Collected data entries
☆ ☆ ☆ ☆
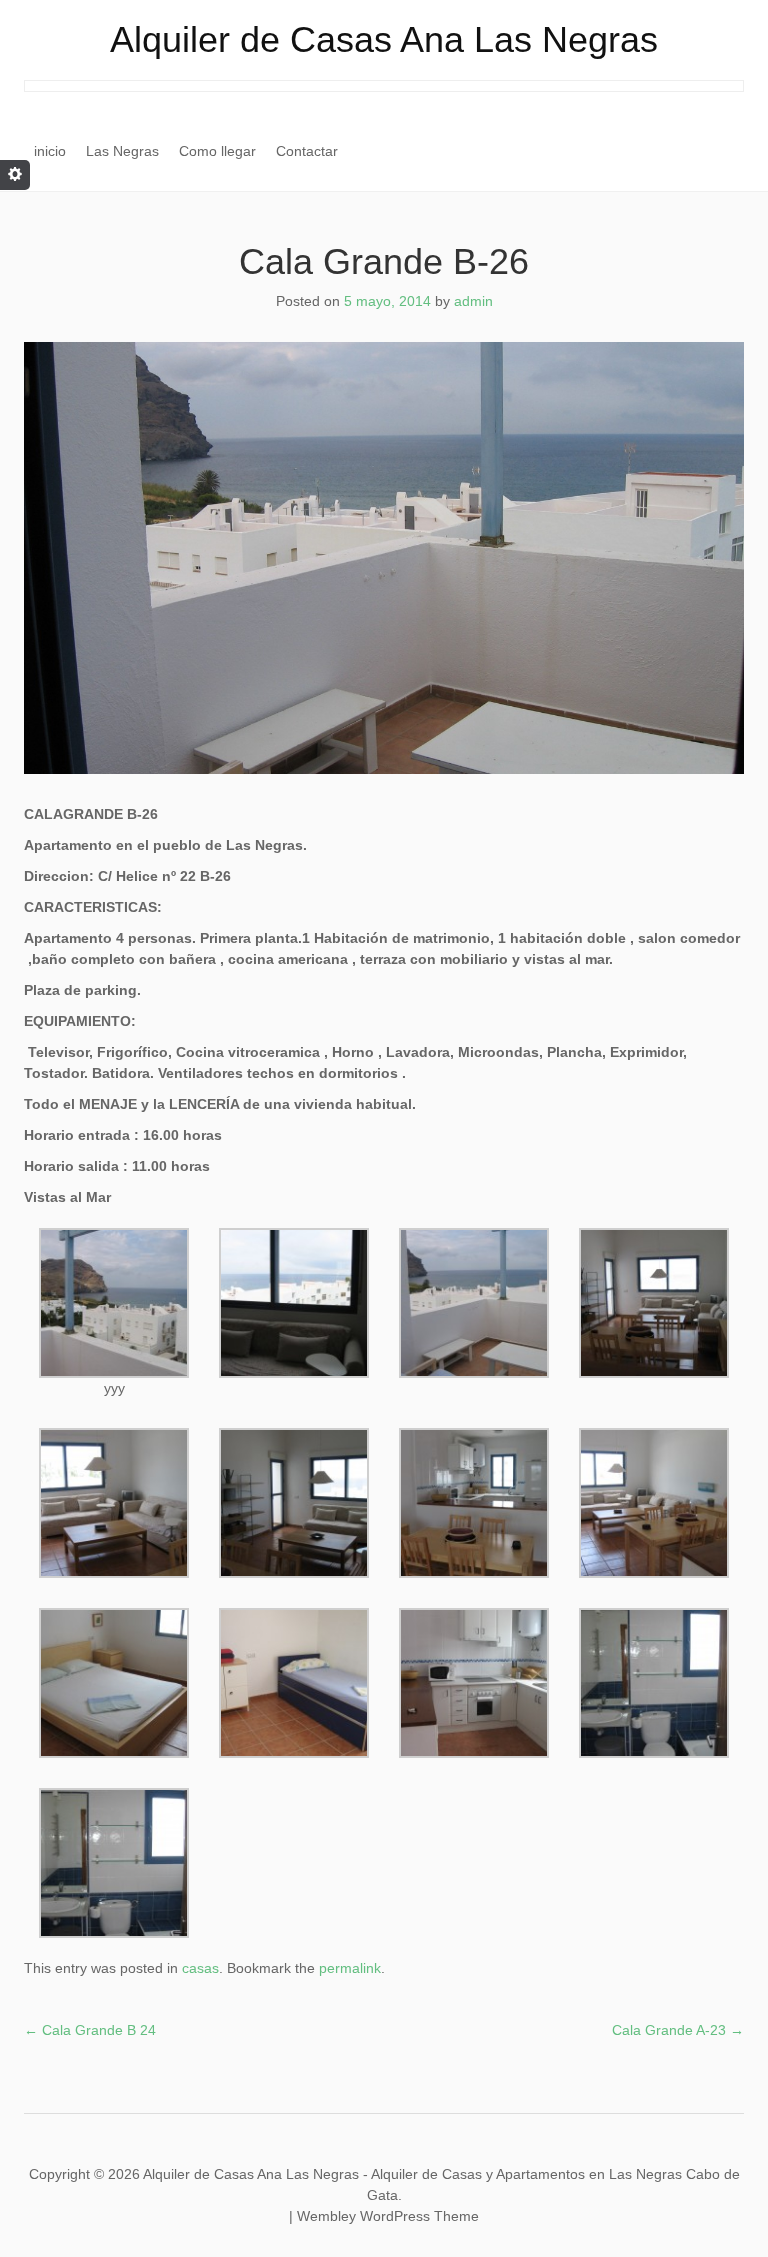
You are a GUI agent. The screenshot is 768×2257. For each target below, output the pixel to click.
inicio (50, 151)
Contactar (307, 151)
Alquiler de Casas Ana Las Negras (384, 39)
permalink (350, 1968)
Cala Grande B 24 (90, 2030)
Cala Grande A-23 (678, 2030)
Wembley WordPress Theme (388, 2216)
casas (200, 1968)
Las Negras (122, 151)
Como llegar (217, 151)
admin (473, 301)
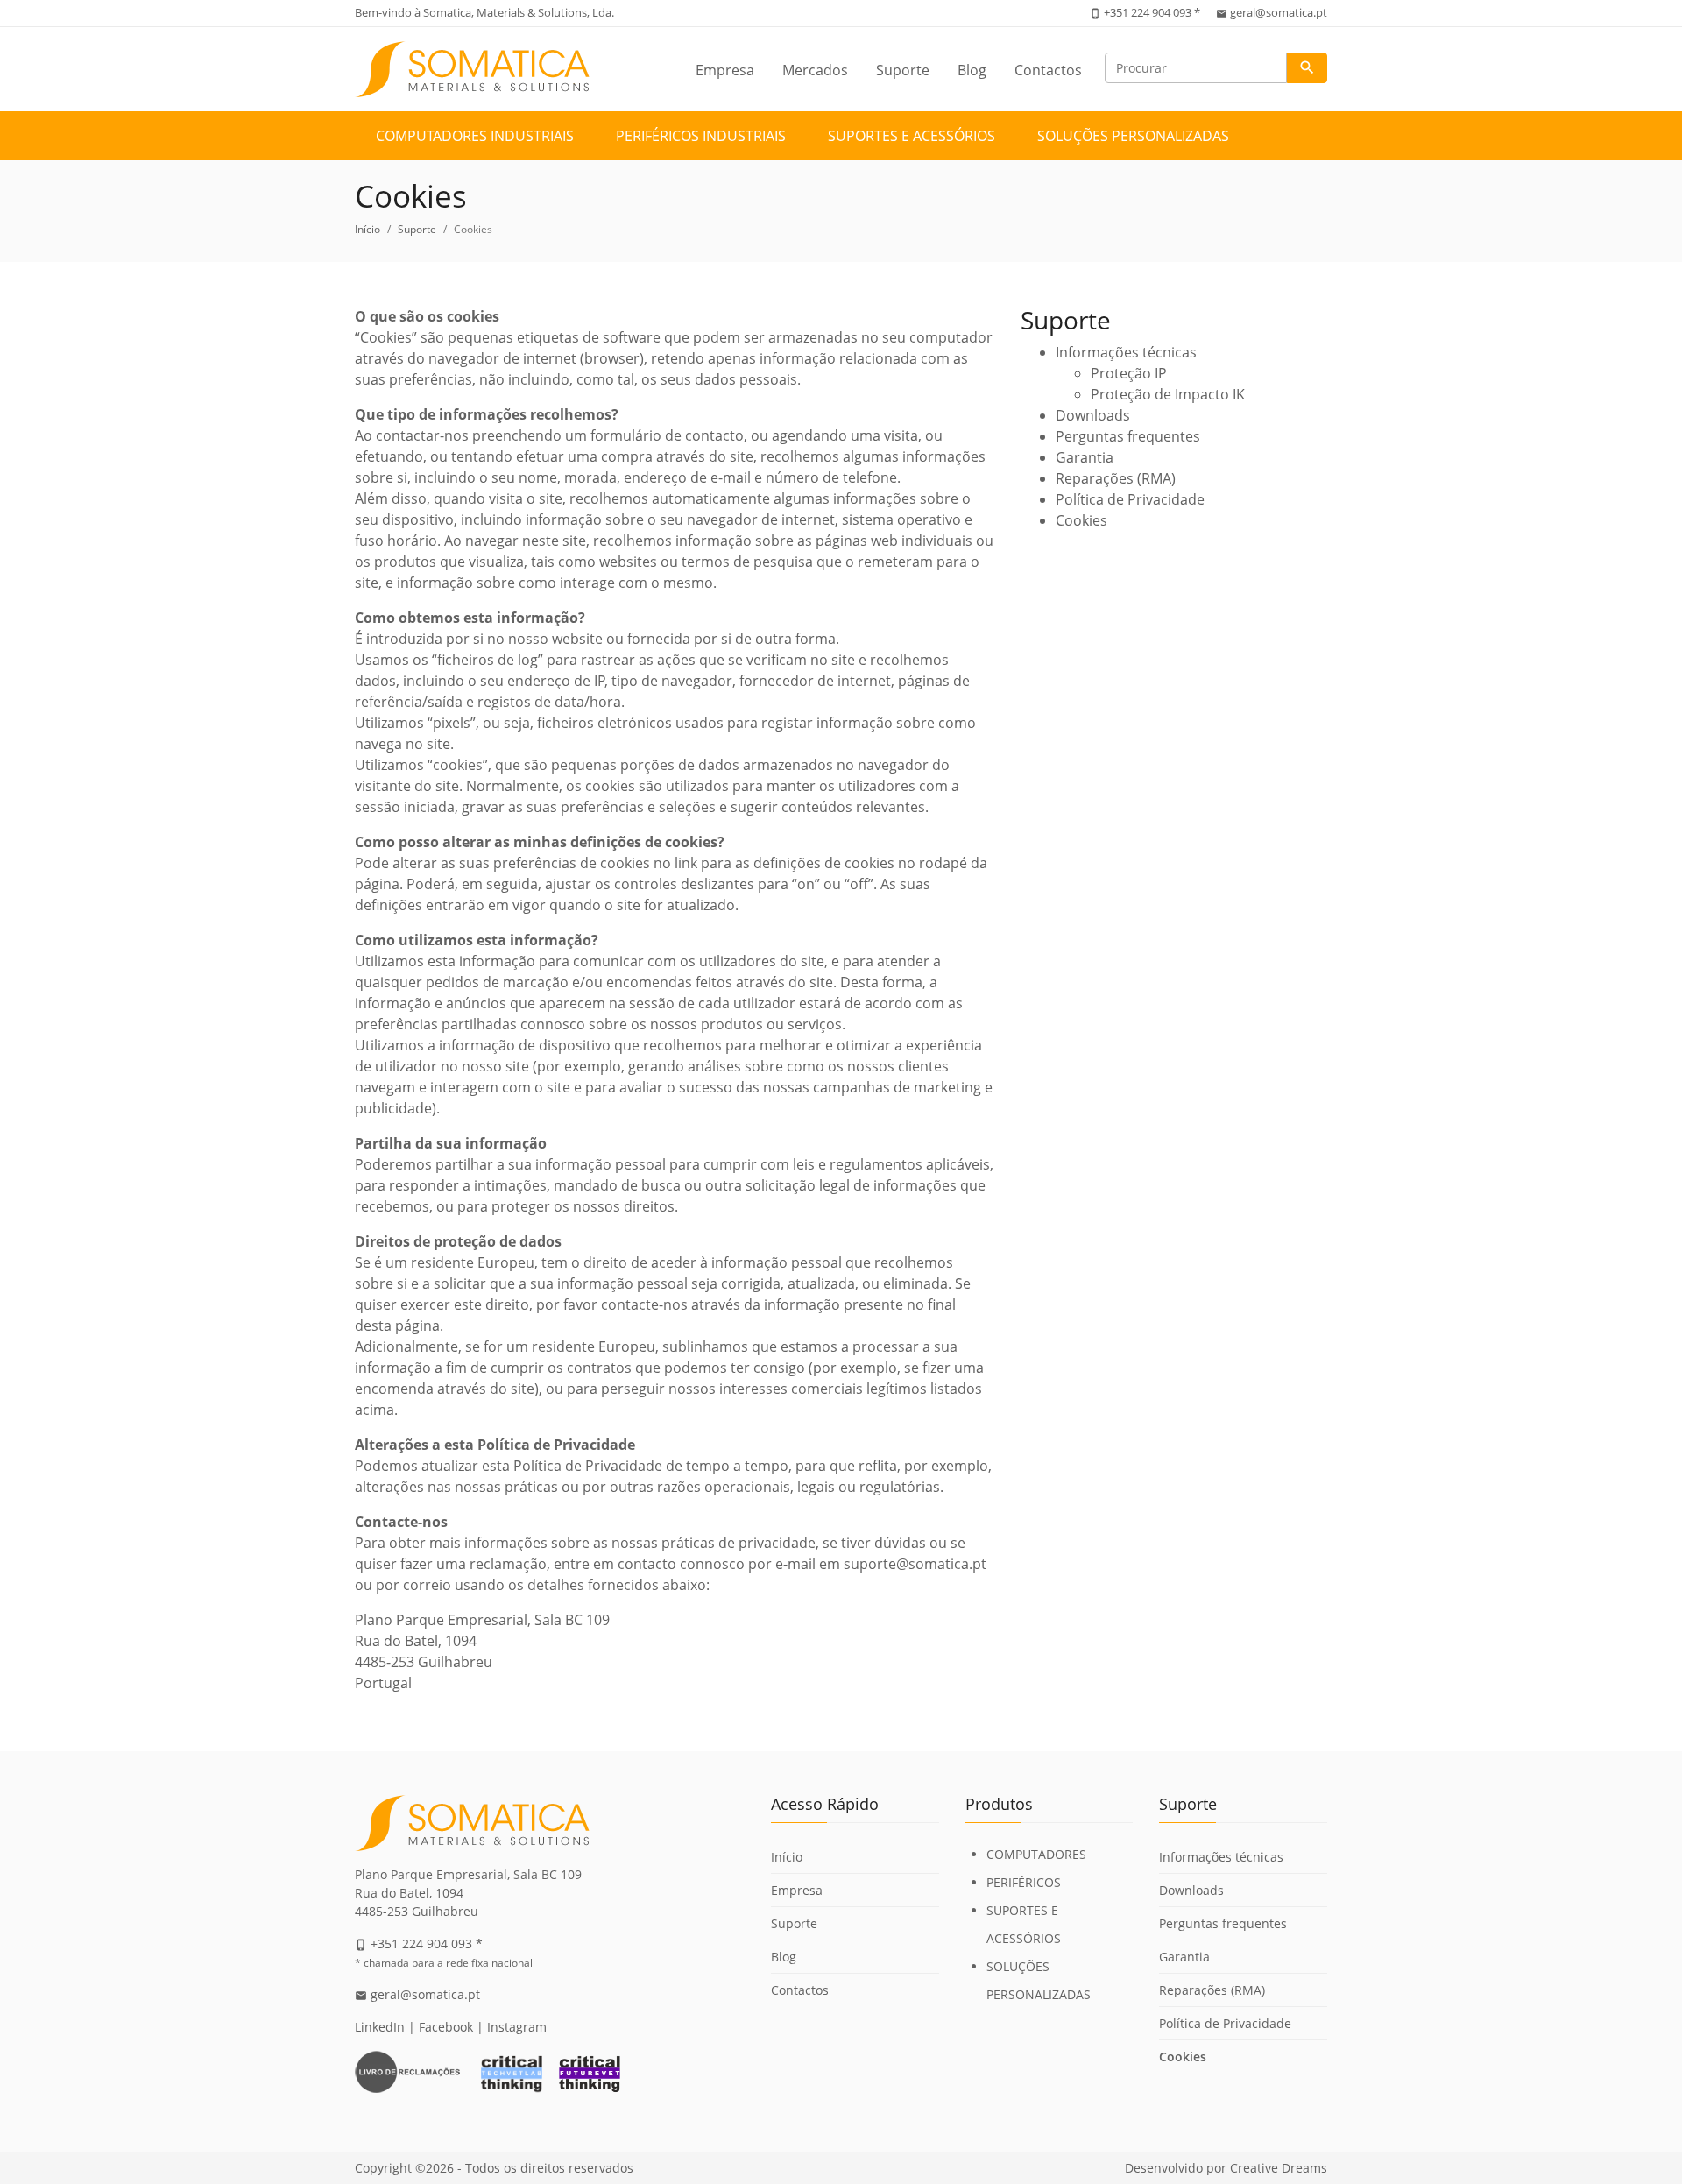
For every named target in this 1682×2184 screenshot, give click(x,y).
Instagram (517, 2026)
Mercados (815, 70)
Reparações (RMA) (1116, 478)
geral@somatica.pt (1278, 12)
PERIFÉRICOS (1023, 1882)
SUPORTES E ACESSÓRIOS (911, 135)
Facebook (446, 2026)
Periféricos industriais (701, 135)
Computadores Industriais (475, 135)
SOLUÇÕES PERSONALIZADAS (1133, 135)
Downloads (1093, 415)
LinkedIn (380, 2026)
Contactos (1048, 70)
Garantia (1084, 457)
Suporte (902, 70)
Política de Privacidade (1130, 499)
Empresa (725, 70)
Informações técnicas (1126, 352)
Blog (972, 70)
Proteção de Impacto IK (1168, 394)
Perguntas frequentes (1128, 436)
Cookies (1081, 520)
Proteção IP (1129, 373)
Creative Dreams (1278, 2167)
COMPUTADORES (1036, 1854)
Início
☆ ☆ ☆ ☆
(WHAT IS BEING ASKED): The lines to output run from the one containing "SUPORTES E ACESSÓRIOS (911, 135)" to the last line of the entries; give them back exactly.

(TASK ANSWER):
SUPORTES E ACESSÓRIOS (911, 135)
Facebook (446, 2026)
Periféricos industriais (701, 135)
Computadores Industriais (475, 135)
SOLUÇÕES PERSONALIZADAS (1133, 135)
Downloads (1093, 415)
LinkedIn (380, 2026)
Contactos (1048, 70)
Garantia (1084, 457)
Suporte (902, 70)
Política de Privacidade (1130, 499)
Empresa (725, 70)
Informações técnicas (1126, 352)
Blog (972, 70)
Proteção de Impacto IK (1168, 394)
Perguntas frequentes (1128, 436)
Cookies (1081, 520)
Proteção IP (1129, 373)
Creative Dreams (1278, 2167)
COMPUTADORES (1036, 1854)
Início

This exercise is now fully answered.